Домовой

Александр Фёдоров
       Деду снова не спалось. Старик тяжело дышал, ворочался на печи, незримые нити давили грудь. Родная большая и горячая печь грела тело, но не могла влить огонь жизни в старую кровь. Дед перевернулся на левый бок и громко закашлял, вторую седьмицу донимал простуда: пол в доме подгнил, из подпола тянуло сыростью и холодом.
       Дед давно чувствовал приближение смерти, но совсем не боялся. За длинную жизнь успел набояться. Боялся неурожая, боялся тиуна, боялся хазар. И только сейчас, немощный и больной, неспособный встать с печи, понял, что боялся зря. «А чего боялся-то? Сам не пойму. Вот за лапти, в которых похоронят, пока не сплел, можно было бояться, да и то. А раз сплел, так и бояться больше нечего», - размышлял старик.
       В подполе завозились мыши. Дед закашлялся. Кашель, словно воронье карканье вырвался из груди. Услышав хрипы, проснулась Лялечка, заворочалась в колыбели, заплакала. Правнучка все время болела, плохо спала: сырой дом душил и ее.
       Дед попробовал встать, нужно успокоить ребенка. Трясущиеся руки уперлись в камень печи. Сил не хватало, дед упал на одеяло, тяжело дыша. По щеке прокатилась бессильная слеза.
       «Щас, Внученька, щас милая, вот отдохну чуток, наберусь сил и покачаю колыбельку, ты только не плачь, а то мамку разбудишь, а она и так усталая в поле целый день работает, чтоб нас прокормить» - дед говорил еле слышно, надтреснутый голос то и дело перебивался хриплым дыханием. Старик перевернулся на спину, продолжая бормотать: «Сейчас милая, все сделаю, отдохну чуток только». Ребенок и правда затих. Дед улыбнулся и прикрыл глаза. Грудь с трудом опустилась, выталкивая из легких воздух, и больше не поднялась.
       - Ну, здравствуй Олекша, - раздался низкий мужской голос. В словах отчетливо слышалась скрытая сила и мудрость.
       - Кто здесь?!- дед открыл глаза и легко сел на печи. В горнице на первый взгляд ничего и не изменилось, не считая невесть откуда взявшегося посреди комнаты статного седого мужчины. Пришелец опирался на резной посох, и ласково улыбался.
       - Я за тобой, Олекша. Пойдем.
- Куда? Ночью то, - голос старика дрогнул. Дед ошалело завертел головой, и только сейчас увидел самого себя лежащим на печи без движения. На мертвом лице застыла маска спокойствия.
- Ну, ты прям как дитё, - пришелец улыбнулся, - помер ты, Олекша, нет жизни больше в твоем теле, один дух остался, и ему здесь делать больше нечего.

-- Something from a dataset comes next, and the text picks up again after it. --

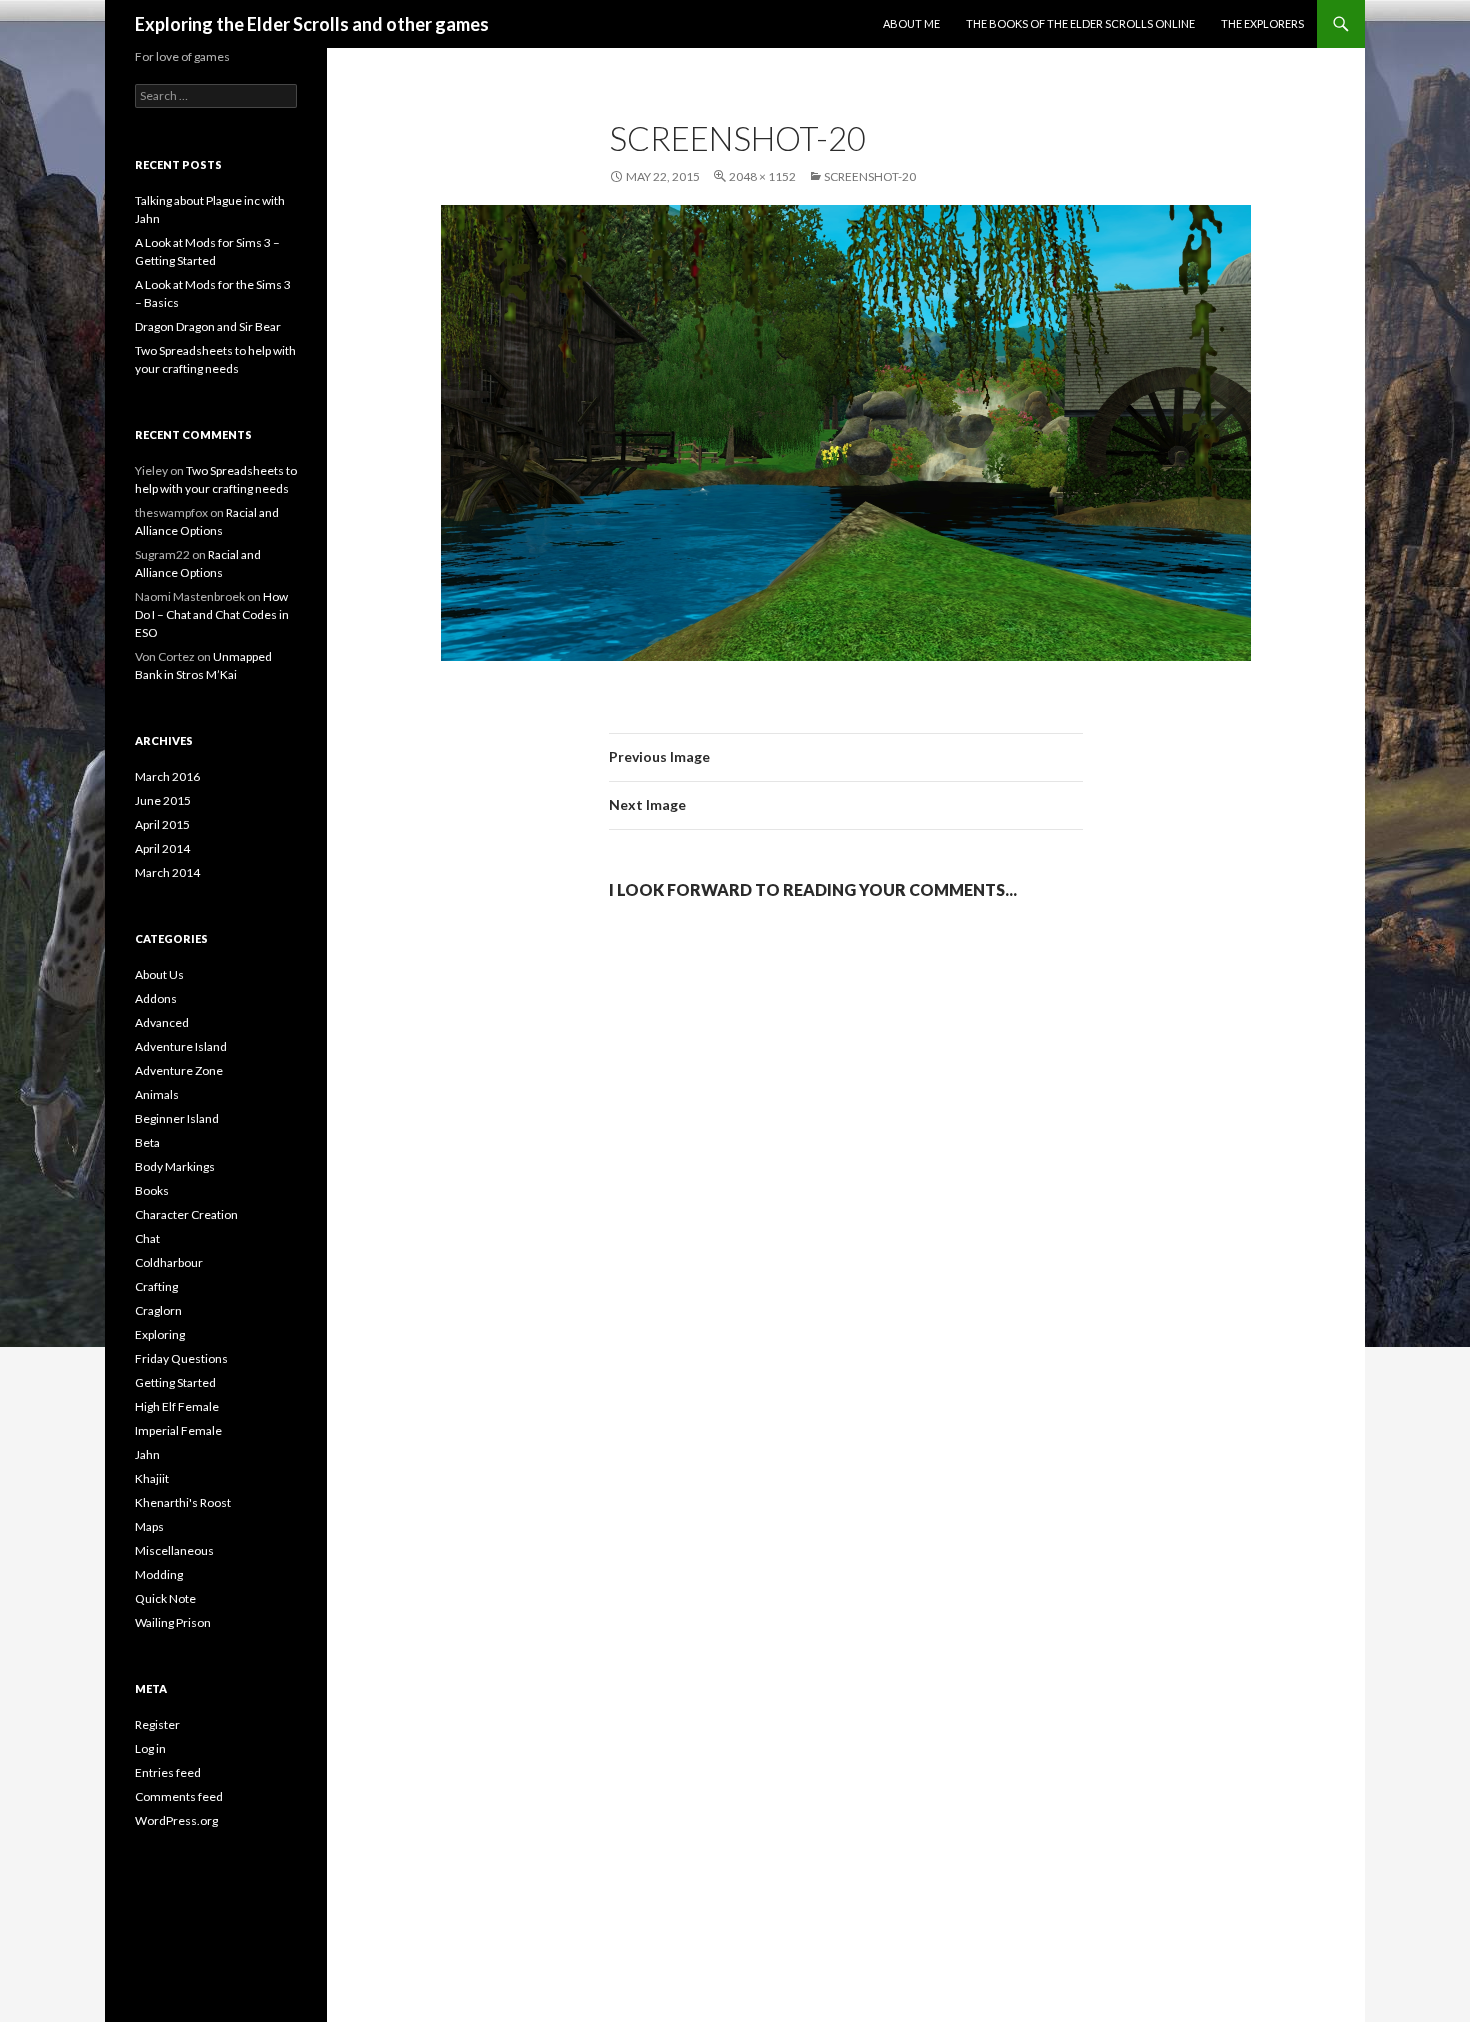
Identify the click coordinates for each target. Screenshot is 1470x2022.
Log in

- Вот оно значит как… Эх, предупредил бы что ль. Я бы в баньку сходил, рубаху поновей, одел бы. Лапти же опять сплел, а обуть не успел. А то ведь им меня и мыть и одевать придется. А как же Лялечка? Как я Милу брошу, Ратибор с похода так и не вернулся… - запричитал дед. Он настолько свыкся со смертью, что теперь интересовался лишь жизнью родичей.
-Чего разнылся, без тебя все знаю. Пойдем, до рассвета успеть надо, по зоре на Троянову тропу станем, а там Вирий не далёко. На тропе все расскажу, все без утайки. Теперь не томи душу, пошли, я тебя как старший прошу.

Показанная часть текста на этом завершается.